If you need to reschedule, please give us at least 2 business days to make the change, otherwise it will be considered a cancellation.

What is your policy regarding missed appointments and late arrivals on follow-up visits?

We require 24 business hours advanced notice for changing or canceling an appointment, otherwise you will be charged for the appointment. Additionally, if you are late for your appointment or if you miss your appointment, you will still be charged for the full session. If you arrive more than 10 minutes late, our office may have to reschedule your appointment and you may still be charged for the missed session.

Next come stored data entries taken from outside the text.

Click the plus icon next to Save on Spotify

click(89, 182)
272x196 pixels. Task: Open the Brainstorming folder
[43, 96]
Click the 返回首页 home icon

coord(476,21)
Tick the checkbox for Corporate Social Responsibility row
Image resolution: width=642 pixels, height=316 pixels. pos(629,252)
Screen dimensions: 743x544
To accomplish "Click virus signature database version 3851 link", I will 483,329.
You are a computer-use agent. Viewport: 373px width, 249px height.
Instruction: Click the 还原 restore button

Treatment and Follow-Up Care

What is the cost of follow-up care?

Follow-up appointments be conducted in person or via phone or video conference with your Amen Clinics physician. Please contact the care center at the number located at the top of this website for more information.

How often will I need to come into the office?

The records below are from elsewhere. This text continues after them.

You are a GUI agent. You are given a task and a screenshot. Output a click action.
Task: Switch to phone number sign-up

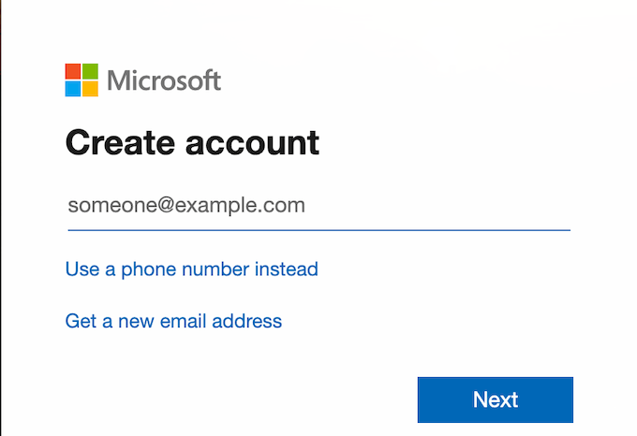click(x=191, y=269)
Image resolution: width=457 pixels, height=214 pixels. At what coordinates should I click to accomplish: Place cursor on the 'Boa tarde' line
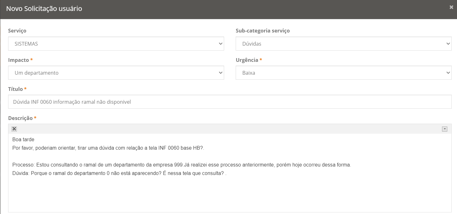[23, 140]
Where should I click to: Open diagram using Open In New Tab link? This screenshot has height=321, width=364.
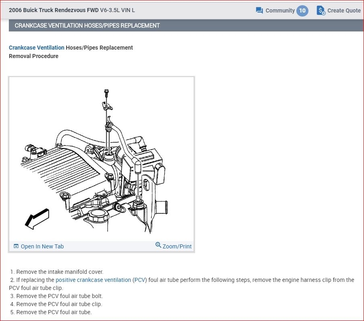pyautogui.click(x=42, y=246)
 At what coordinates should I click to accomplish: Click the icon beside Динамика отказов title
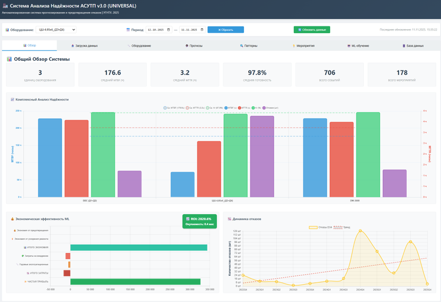pyautogui.click(x=229, y=219)
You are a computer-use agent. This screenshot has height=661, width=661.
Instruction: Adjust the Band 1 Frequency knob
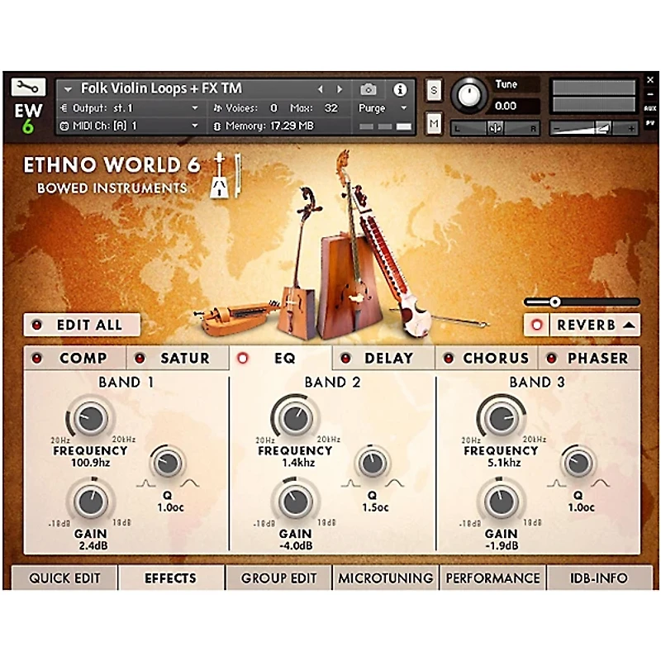tap(89, 417)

Doctor visits vary in frequency depending upon your needs. When medications are changed, your visits will be more frequent. Even if you are stable on your medication, our doctors or other licensed clinicians must see you in person a minimum of once every 6 months. This is standard for the field of psychiatry and is our policy.

Can I have my follow-up visits via telephone or by e-mail?

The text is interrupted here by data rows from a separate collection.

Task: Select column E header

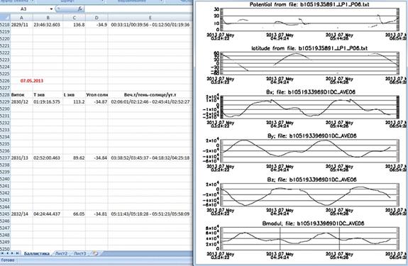Action: [x=150, y=18]
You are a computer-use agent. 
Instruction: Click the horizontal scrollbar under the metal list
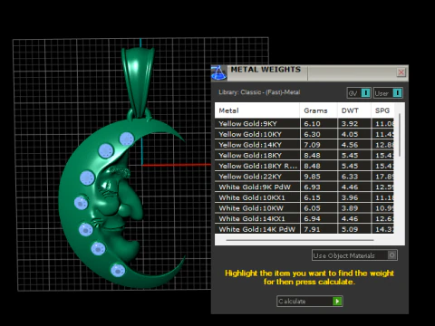pyautogui.click(x=300, y=240)
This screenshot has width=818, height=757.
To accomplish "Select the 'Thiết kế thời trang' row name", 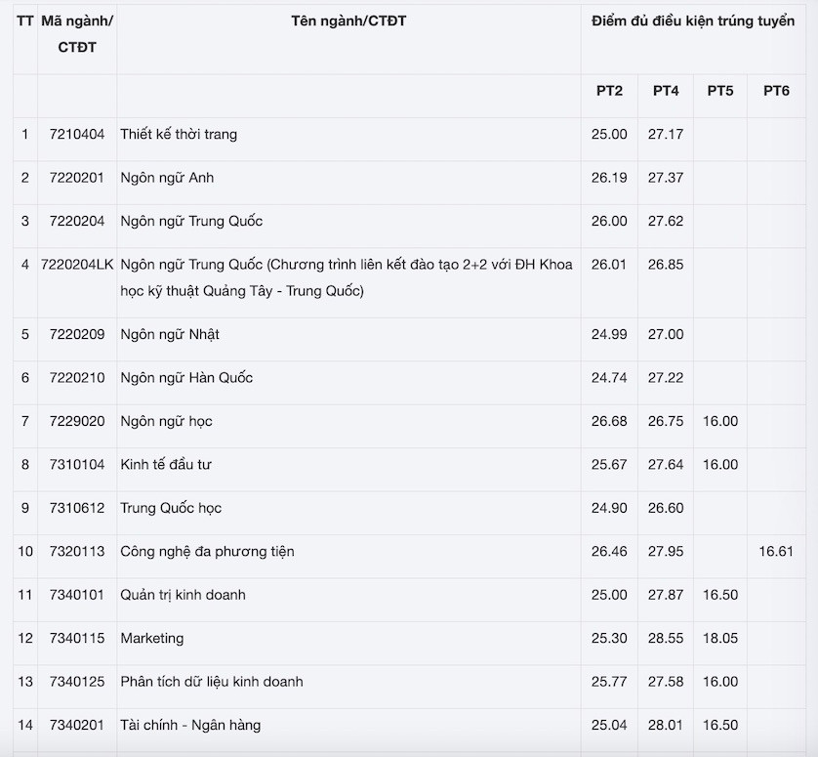I will tap(179, 135).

While we may schedule phone follow-ups for minor adjustments to your treatment plan, most decisions about your care must be made during in-person visits. E-mail may be used to communicate routine information and questions to your doctor, but this doesn’t replace a session, nor will any medical decision be made via e-mail correspondence.

Can you give me the name of a doctor or therapist in my area for treatment?

We have a list of professionals throughout the country who are a part of our referral network. This can be found in the footer of the Amen University website. However, we cannot guarantee you will find a medical professional willing to use our treatment method in your local area.

Can my doctor at Amen Clinics become my regular psychiatrist?

If you live close to the clinic and would like us to provide ongoing treatment for you or your family member, your Amen Clinics’ physician will discuss if this is the best option for you. However, if you are already working with another physician, we ask that you discuss this decision with your doctor.

Will I work with anyone at Amen Clinics other than my doctor there?

We have certified nurse practitioners and physician’s assistants on staff who also manage medications. If you would benefit from psychotherapy or coaching, we offer an array of ancillary services with licensed professionals.

What do I do if I have an emergency?

If you have a negative reaction to medication or other serious symptoms, please call us. We have an after-hours paging system available for urgent matters. However, if you have a life-threatening emergency, please call 911 or go to your local emergency room immediately.

What if I need a refill of medication before my next appointment?

Because our doctors’ schedules vary, we request that all medication refills be ordered through your pharmacy. Ask your pharmacy to fax a refill request to the Amen Clinics where you were evaluated and treated. Please plan ahead and allow 3 – 5 working days for refills. Be aware that many states do not allow pharmacies to accept phone refills for controlled substances (such as Xanax and Ativan). Stimulant drugs, such as Adderall and Ritalin, cannot be called in at all.

What if I have questions after my evaluation?

During your initial evaluation, we make every effort to provide step-by-step treatment recommendations. We are always happy to provide a consultation to you or your local doctor after your evaluation if additional questions arise. We act as ongoing consultants for many of our patients.